▸ **EXTRACT**:
Peter Laister (May 12, 1927 – October 24, 2002) was a prominent Anglo-Catholic priest in the twentieth century. He was born and died in London.

Laister trained for ordination at Saint David's Theological College, Lampeter, Wales and at St. Stephen's House, Oxford, being made a deacon in 1956 and priest in 1957. He began his ministry as a curate in the Diocese of Chelmsford, 1956–60. He served as a Royal Navy Chaplain, 1960–65; Curate of Saint Mary Magdalene, Munster Square, London, 1965–66; Vicar of Our Most Holy Redeemer with St Philip, Clerkenwell, 1970–86; Rector of S. Clement's Church, Philadelphia, 1986–1993, later rector emeritus.

▸ **DATA EXTRACT**:
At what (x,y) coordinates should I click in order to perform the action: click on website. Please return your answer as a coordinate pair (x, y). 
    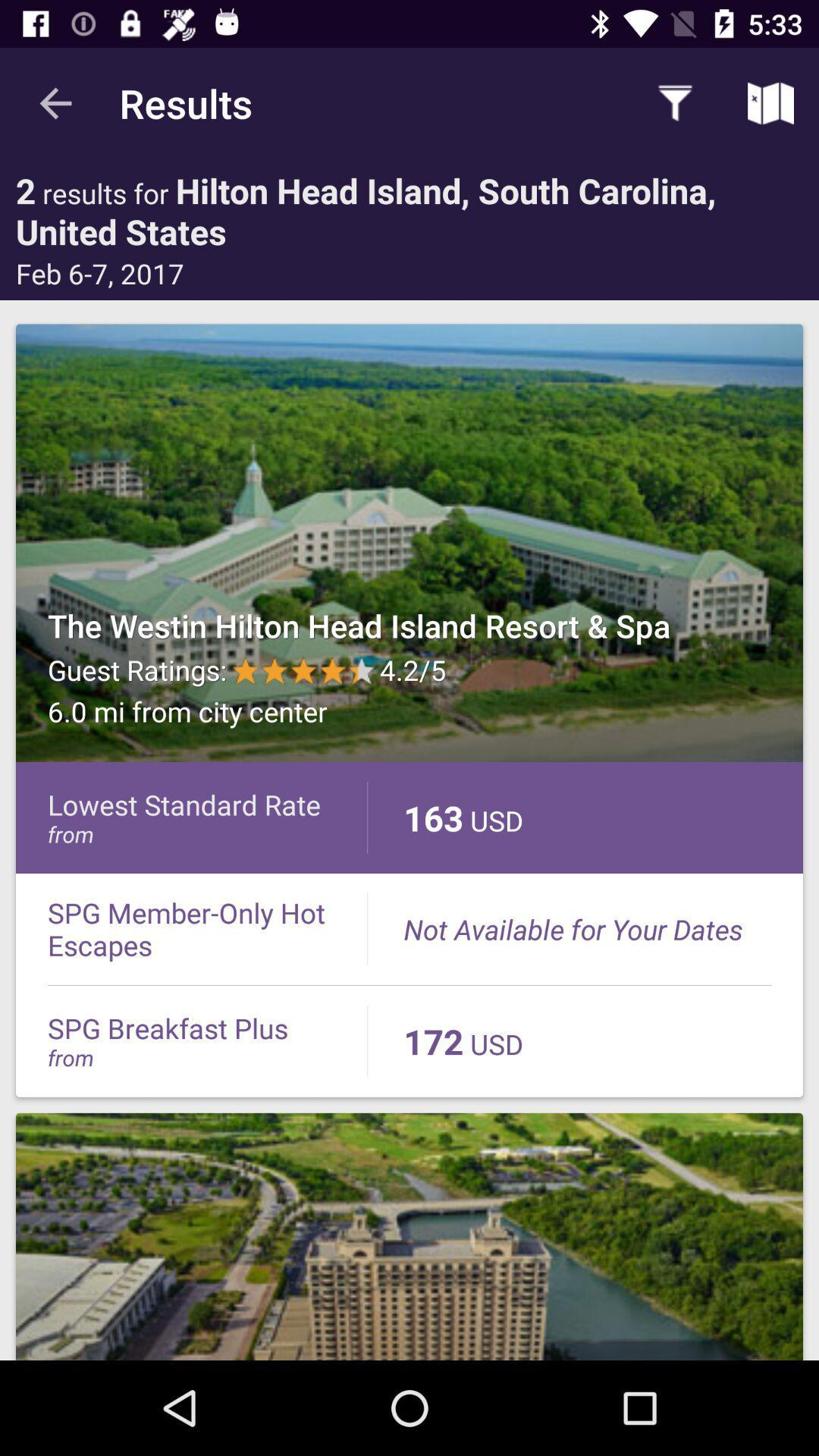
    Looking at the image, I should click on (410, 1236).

▸ **GIVEN TASK**: Please carry the Peter Laister biography forward from its last sentence. The listing has no connection to the Peter Laister biography.

▸ **OUTPUT FOR THIS EXERCISE**:
He was a member of the American council of the Guild of All Souls 1986–1992 and served as president of the English branch of the GAS.

References
 Panegyric Remarks by the Rt Rev'd Ambrose Weekes, CB, at Fr Laister's Requiem Mass 12 November 2002 at the Church of Our Most Holy Redeemer, London
Michael Farrer, Peter Laister: A Memoir (2011)
Obituary, The Living Church, January 12, 2003, p. 37.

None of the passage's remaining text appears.